To this day, a three-character term (冚家鏟) for "death to the entire family" remains a powerful swear in the Cantonese language.

Clan

A Chinese clan is a patrilineal and patrilocal group of related Chinese people with a common surname sharing a common ancestor. In southern China, clan members could form a village known as an ancestral village. In Hong Kong, clan settlement is exemplified by walled villages. An ancestral village usually features a hall and shrine honoring ancestral clan members. A clan pedigree can be found recording male members of the clan. A married woman is considered part of her husband's clan.

Marriage and divorce

Marriage is an important rite signifying the coming together of two clans and the beginning of a new family unit. Marriage has to be permanent and issue is expected. Weddings were central occasions in a family's life. Spouses were chosen carefully by the parents. Marital agreements, especially among the well-to-do, were stipulated with contracts between both families. This practice was continued for centuries and spread throughout the world, and goes on to this day. Divorce was nearly impossible. The choices made between the families held great importance weddings were held on certain days to ensure good fortune.

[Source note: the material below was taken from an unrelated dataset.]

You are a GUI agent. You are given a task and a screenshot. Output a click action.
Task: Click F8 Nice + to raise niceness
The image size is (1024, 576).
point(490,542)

This practice gained prominence during the Han Dynasty (202BCE-220CE).

Polygamy
Polygamy (specifically polygyny) had been practiced in Chinese societies for thousands of years. Since the Han Dynasty, Chinese men have been able to legally have only one wife. It was common for privileged Chinese men to have a wife and various concubines, however. For those who could afford a bride price and support a family of multiple concubines and children, polygyny provided a better chance of issuing heirs. The importance of this was apparent in the imperial court, which usually housed hundreds of concubines. Aside from concubinage, having multiple wives with equal status was also accepted prior to the ban on polygamy.

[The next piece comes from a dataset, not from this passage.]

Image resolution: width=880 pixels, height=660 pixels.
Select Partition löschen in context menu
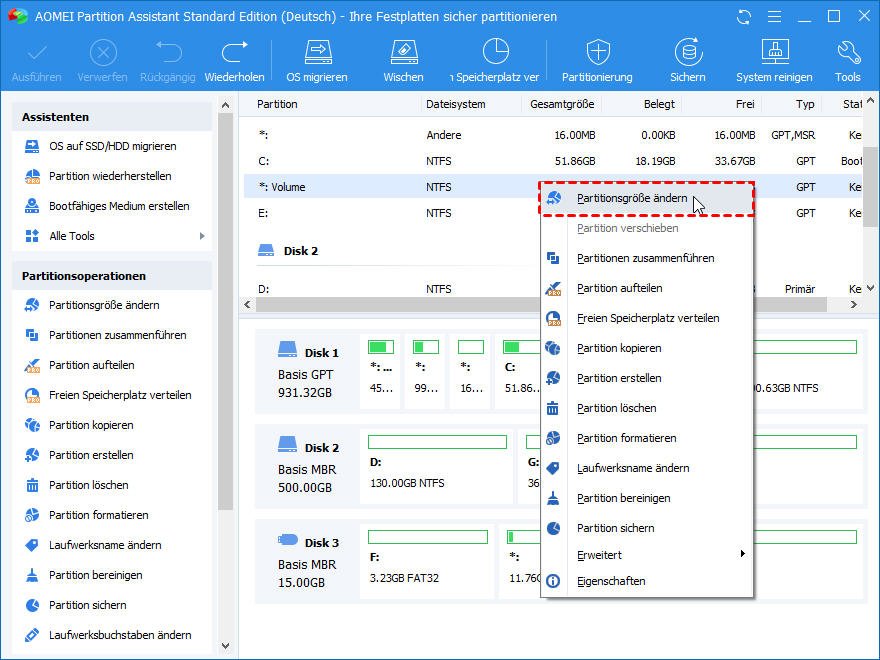[616, 408]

In a concubinage situation, the wife, concubines and their children would live in the same household. Wives and concubines would often refer to each other as "sisters". As a concubine was not wedded in a marriage ceremony, she had fewer rights in the household. There was also no inter-clan relation between the man's clan and the concubine's own kin.

Polygamy was banned in China in 1930 when the Republic of China government promulgated Civil Code (Part IV) where Section 985 states "A person who has a spouse may not contract another marriage. A person shall not marry with two or more persons simultaneously." This is still in effect today in the territories under effective administration of the Republic of China including Taiwan and Kinmen and Matsu. However, as infringement of marriage cannot be prosecuted without a complaint by the wife, one can still unofficially practice polygamy by registering only one marriage. Such practice still happen occasionally among older and wealthy men. After the establishment of the People's Republic of China by the Chinese Communists on the mainland, this banning was reaffirmed in the passage of the Marriage Code of 1950. In Hong Kong, new polygamous marriages were no longer legally allowed after 1971 with the passage of the Marriage Reform Ordinance (). Due to this, incidents of extramarital affairs are rising. Some men have even established a family with their mistresses and children kept secret from their wives. There is a phenomenon of cross-border polygyny usually involving Hong Kong men and their mistresses living in Mainland China.

Demographics
With modern Chinese governments advocating smaller families through family planning campaigns and policy-making, large extended families may be a thing of the past. The People's Republic of China introduced its One-child policy in 1979, and The Family Planning Association of Hong Kong began its "Two is enough!" (兩個就夠哂數!) campaign in the 1970s. Contrasted with the large extended families created during the pre-war and baby-boom years, average modern Chinese families now have many fewer children.

As of 2006, the fertility rates in Hong Kong and Macau ranked among the lowest two in the world. Hong Kong, ranked the lowest in the world, was the only territory with less than one child born per woman on the average. Both Mainland China and Taiwan were ranked well below the world average. Similarly, the birth rates in Hong Kong and Macau ranked among the lowest three in the world. Both Mainland China and Taiwan were ranked below the median.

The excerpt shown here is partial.